May 12, 2004

The Day After That

Cinecultist doesn't often get the chance to comment on politics and its intersection with cinema, though now that we think about it, with the amount that Hollywood and Washington are in bed together, it should come up more often. Just when you thought poor Al Gore was running out of things to do, what with his busy schedule of growing beards and reading his daughter's chick lit manuscripts, he's offering comment today in the New York Times about the growing controversy over disaster flick The Day After Tomorrow and how it may or may not influence environmental legislation.

In a telephone news conference on Tuesday former Vice President Al Gore compared the exaggeration of the film's premise to the approach of the Bush administration to global warming. "There are two sets of fiction to deal with," Mr. Gore said. "One is the movie, the other is the Bush administration's presentation of global warming." He accused the White House of "trying to convince people there's no real problem, no degree of certainty from scientists about the issue."

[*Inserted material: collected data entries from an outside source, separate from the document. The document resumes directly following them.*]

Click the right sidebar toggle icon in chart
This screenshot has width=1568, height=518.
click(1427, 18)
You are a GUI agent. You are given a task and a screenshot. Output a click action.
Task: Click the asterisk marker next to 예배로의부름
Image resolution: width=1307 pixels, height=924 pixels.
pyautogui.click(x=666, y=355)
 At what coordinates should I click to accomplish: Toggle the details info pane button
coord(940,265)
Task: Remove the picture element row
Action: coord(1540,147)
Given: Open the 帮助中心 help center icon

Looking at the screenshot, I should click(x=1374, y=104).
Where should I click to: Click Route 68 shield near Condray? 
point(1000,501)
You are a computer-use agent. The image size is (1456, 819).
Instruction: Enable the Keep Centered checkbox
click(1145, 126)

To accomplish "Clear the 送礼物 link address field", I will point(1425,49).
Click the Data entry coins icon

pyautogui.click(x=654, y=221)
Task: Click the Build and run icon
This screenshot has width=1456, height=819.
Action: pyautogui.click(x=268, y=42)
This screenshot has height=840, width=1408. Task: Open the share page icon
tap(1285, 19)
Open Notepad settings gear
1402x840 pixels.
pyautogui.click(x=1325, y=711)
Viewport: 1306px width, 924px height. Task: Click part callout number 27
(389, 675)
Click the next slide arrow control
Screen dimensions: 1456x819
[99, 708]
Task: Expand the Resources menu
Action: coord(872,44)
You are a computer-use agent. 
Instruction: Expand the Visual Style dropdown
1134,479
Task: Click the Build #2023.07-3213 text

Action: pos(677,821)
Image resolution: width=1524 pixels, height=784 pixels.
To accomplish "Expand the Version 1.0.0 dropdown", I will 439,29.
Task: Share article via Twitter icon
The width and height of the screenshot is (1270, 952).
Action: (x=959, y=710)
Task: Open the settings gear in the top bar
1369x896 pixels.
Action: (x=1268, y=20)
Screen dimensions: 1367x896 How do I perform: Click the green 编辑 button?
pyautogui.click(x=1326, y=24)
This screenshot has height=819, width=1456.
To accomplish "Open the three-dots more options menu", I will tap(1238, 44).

This seems like a lot of hullabaloo over nothing to Cinecultist. In a nutshell: the environmentalists are cranky because they think that the producers of the film are distancing themselves from any involvement with any actual information about global warming (the cause of the big ol' disaster in the movie's plot). But the filmmakers, including schlock king Roland Emmerich, say the movie is a fiction. Correct CC if we're wrong, but isn't there something essentially conservative about disaster movies? Even when they're not funded by Rupert Murdock's money. Save for perhaps Godzilla with its nuclear fall out/effects on the bombed Japanese cities commentary but that was removed from the original US release anyhow. We think the real issue here is that these invitations were extended, retracted and then offered again to the environmentalists. CC doesn't like being uninvited to stuff either.

To ask this movie to offer real debate about our country's current policies on the ecosystem seems to be asking too much from a summer disaster popcorn flick. Disaster flicks post-release can be interesting historical artifacts to use for examining our thoughts at the time of their making (like Independence Day as a metaphor for terrorism) but to ask for impact on their release is a bit pie in the sky to Cinecultist.